We want keys using essential attributes that remains fixed for the life-time of the Person. A unique, fixed, objective, essential attribute like the person’s complete DNA sequence would do the trick! However, a government issued tax ID like SSN can be a practical substitute, plus it’s better than a proprietary “customer ID” because it is something that is effectively universal, and therefore can be used to integrate databases from multiple sources.
Lest you think this example is contrived, I witnessed a Top-5-in-the-USA bank design a customer identity system using a key composed of accidental properties rather than SSN because “we have not traditionally collected SSNs” (despite government “know your customer” security laws requiring it!) They had to continually fix their ever-changing data because they only focused on having a “unique key”.
- In tutorials for any technology that uses entities, the example of a “customer” entity is almost cliche. The design of databases, XML schemas, UML diagrams, SOAP messages, Java Classes, etc, etc, have all used it.
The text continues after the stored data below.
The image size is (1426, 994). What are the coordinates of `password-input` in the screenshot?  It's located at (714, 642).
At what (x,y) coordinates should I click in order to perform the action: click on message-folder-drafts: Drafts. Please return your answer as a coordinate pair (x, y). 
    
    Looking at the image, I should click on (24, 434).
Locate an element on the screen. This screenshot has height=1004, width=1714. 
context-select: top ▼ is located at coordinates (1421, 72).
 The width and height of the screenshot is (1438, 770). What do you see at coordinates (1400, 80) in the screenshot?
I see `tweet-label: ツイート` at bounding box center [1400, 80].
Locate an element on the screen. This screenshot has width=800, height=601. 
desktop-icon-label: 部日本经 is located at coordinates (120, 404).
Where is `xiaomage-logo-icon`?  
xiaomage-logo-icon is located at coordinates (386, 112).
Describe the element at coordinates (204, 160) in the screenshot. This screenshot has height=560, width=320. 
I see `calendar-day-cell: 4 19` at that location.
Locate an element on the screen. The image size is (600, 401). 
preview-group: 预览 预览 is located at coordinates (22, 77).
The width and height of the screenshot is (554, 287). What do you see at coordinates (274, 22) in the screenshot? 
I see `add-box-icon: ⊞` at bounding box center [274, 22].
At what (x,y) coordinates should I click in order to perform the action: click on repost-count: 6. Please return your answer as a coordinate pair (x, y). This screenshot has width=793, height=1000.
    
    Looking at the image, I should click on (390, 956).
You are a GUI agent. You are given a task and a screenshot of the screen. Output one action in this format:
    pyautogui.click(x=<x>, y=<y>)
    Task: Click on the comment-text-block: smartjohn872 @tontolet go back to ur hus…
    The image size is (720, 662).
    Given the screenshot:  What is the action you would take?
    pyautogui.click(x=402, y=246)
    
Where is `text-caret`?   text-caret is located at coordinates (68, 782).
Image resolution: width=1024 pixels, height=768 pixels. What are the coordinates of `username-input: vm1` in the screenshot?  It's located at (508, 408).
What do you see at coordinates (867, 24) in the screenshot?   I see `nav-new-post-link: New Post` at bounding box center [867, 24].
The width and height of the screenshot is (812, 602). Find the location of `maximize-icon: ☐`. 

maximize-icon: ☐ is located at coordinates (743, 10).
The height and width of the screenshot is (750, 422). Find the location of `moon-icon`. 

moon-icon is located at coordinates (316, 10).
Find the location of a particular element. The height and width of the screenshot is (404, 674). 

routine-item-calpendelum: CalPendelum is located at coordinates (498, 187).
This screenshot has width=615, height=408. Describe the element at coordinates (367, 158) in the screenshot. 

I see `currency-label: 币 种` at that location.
But when we ponder the essential nature of a “customer”, there is an immediate problem…
Philosophers have devised many systems for organizing “what exists”, and one of the first of their “20 questions” is: Is its essence physical or abstract? Customers can either be a person (a physical thing that exists in time and space), or a corporation (an abstract thing that doesn't exist in space), so, which is it? This is our clue that it isn’t an entity at all. With some thought (and benefit of reading more philosophy), it becomes clear that “customer” is really just a role that different entities can play. It is part of the relationship between that entity acting as customer, client, buyer and that entity acting as vendor, seller, provider.